Provided passage:
%%
A study in Maine found the world's first known wild lobster cannibals.

The researchers tied young lobsters to an infrared camera, the tethers made them easy prey for larger creatures, Herald News reported.

"While during the day we had, perhaps, fewer fish but more crabs than we'd expect from previous years, what was really shocking was the prevalence of lobsters as predators at night," Richard Wahle, the supervisor of the study, said. "It was pretty much 100 per cent lobsters eating the small tethered lobsters."

Researchers have attempted to bait lobsters into cannibalism in the past, but never at night.

Lobster's crowded together in small tanks, on the other hand, regularly munch on each other.

"Yes, they will eat each other,"Diane Cowan, a Maine lobster scientest, said. "But they will also bite off their own appendages. They are not in a normal situation."

Cowan disagrees lobsters in healthy habitats will engage in the practice of cannibalism.

"They live in groups, they live at extremely high density, they pair-bond and mate, and they take care of each other," she said.

Ronald Heighton, a lobster fisherman, said he rarely sees lobster's eating each other. He has only witnessed the phenomenon about once or twice a season in his 47 years on the job, and only when they are in crowded traps.

"We often have multiple lobsters in one trap, and they don't bother each other," he said. "In the wild, how would you know? We don't walk on the sea bottom."
%%
Given information:
%%
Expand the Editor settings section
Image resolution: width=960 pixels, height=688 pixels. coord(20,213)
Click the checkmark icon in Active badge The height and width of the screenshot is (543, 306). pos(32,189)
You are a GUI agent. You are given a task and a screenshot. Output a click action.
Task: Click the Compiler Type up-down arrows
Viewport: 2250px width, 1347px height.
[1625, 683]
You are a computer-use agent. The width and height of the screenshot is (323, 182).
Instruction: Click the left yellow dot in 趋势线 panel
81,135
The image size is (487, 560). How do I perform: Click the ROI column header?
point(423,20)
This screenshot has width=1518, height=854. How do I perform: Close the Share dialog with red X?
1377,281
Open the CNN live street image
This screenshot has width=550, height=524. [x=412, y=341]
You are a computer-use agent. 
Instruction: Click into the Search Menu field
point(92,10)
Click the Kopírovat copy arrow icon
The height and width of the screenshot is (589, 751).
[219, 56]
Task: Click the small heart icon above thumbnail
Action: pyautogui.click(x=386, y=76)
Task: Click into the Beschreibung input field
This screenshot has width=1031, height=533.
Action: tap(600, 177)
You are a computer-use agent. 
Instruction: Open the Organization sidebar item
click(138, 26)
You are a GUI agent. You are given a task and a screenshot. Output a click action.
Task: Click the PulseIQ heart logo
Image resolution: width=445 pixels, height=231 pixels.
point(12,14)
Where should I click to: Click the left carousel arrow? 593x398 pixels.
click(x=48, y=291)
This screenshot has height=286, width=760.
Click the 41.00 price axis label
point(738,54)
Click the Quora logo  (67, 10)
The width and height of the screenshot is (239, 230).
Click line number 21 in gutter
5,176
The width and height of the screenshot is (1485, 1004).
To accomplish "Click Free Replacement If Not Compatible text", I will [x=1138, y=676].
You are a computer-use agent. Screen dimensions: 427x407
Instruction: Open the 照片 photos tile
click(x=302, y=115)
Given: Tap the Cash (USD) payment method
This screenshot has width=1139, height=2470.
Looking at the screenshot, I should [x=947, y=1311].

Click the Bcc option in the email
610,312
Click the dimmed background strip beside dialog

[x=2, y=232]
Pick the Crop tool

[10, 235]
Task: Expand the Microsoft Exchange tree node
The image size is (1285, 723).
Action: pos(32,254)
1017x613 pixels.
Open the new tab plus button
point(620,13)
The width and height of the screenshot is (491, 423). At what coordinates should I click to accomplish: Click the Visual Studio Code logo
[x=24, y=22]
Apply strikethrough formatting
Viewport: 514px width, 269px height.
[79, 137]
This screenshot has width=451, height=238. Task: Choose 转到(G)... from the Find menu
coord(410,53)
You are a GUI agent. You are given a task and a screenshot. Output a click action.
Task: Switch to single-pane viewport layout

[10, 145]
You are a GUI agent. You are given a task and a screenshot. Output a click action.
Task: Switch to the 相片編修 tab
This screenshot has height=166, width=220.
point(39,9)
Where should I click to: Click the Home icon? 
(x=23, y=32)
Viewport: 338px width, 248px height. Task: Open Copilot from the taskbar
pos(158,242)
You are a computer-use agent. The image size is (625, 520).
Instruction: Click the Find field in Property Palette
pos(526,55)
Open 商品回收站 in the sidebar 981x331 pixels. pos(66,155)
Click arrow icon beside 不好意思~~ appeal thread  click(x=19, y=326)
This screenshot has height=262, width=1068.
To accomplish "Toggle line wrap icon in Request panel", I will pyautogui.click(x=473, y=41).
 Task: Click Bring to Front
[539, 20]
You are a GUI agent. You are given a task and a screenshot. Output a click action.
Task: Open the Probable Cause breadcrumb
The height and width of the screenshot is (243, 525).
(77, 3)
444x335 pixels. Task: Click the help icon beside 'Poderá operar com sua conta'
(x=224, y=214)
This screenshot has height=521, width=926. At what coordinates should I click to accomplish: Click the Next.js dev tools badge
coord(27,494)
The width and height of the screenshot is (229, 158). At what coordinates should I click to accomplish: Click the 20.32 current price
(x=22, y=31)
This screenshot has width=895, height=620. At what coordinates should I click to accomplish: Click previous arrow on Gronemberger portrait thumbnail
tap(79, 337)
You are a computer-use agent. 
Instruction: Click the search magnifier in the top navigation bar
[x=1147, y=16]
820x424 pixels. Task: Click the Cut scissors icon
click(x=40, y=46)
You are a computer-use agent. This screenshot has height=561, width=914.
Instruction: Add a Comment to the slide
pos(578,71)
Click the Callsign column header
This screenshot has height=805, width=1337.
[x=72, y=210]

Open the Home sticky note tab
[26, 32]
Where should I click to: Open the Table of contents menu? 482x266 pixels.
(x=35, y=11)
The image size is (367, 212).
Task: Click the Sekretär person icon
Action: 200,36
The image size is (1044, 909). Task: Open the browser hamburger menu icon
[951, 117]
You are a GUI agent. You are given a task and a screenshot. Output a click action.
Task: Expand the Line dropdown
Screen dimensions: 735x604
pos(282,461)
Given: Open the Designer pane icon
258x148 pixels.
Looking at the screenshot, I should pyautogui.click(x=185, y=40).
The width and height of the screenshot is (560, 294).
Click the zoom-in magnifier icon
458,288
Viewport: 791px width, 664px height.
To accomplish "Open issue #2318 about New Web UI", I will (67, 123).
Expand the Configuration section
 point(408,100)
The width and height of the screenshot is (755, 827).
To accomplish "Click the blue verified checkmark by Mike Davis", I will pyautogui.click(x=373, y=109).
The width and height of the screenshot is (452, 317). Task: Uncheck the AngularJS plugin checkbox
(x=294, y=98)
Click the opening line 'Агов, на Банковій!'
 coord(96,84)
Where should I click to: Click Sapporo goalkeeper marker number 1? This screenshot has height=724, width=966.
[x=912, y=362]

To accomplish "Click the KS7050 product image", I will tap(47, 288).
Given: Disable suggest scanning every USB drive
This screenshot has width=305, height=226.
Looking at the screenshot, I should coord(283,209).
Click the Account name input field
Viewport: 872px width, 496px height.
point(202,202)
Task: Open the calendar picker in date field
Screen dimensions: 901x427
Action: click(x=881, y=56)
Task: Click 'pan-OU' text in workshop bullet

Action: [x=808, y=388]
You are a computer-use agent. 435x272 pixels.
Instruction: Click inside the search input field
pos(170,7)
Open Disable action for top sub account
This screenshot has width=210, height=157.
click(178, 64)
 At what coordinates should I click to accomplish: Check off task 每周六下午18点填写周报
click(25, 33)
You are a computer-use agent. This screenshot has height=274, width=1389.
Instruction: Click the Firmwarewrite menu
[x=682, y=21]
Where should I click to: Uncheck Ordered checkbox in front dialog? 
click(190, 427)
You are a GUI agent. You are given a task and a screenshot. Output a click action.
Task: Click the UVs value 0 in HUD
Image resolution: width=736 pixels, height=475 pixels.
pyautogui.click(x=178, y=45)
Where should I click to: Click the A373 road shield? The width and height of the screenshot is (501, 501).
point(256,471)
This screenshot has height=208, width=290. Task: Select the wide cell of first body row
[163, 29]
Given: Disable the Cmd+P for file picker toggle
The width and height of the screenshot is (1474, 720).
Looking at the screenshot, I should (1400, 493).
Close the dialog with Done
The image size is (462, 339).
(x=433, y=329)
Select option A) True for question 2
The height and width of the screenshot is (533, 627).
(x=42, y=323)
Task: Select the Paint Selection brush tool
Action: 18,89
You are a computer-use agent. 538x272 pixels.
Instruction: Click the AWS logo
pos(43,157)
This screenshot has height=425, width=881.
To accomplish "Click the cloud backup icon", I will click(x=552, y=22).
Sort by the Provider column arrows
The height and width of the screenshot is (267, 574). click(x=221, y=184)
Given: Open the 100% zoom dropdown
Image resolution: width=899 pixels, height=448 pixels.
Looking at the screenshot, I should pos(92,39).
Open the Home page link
%%
In three sentences, summarize the lobster cannibalism article.

A study in Maine found what it called the world's first known wild lobster cannibals: young lobsters tethered in front of an infrared camera were eaten at night almost entirely by other lobsters. Lobster scientist Diane Cowan said lobsters will eat each other when crowded in tanks, but she disagrees that lobsters in healthy habitats do so, noting that they live in groups and take care of each other. Lobster fisherman Ronald Heighton said that in his 47 years on the job he has seen lobsters eat each other only about once or twice a season, and only in crowded traps.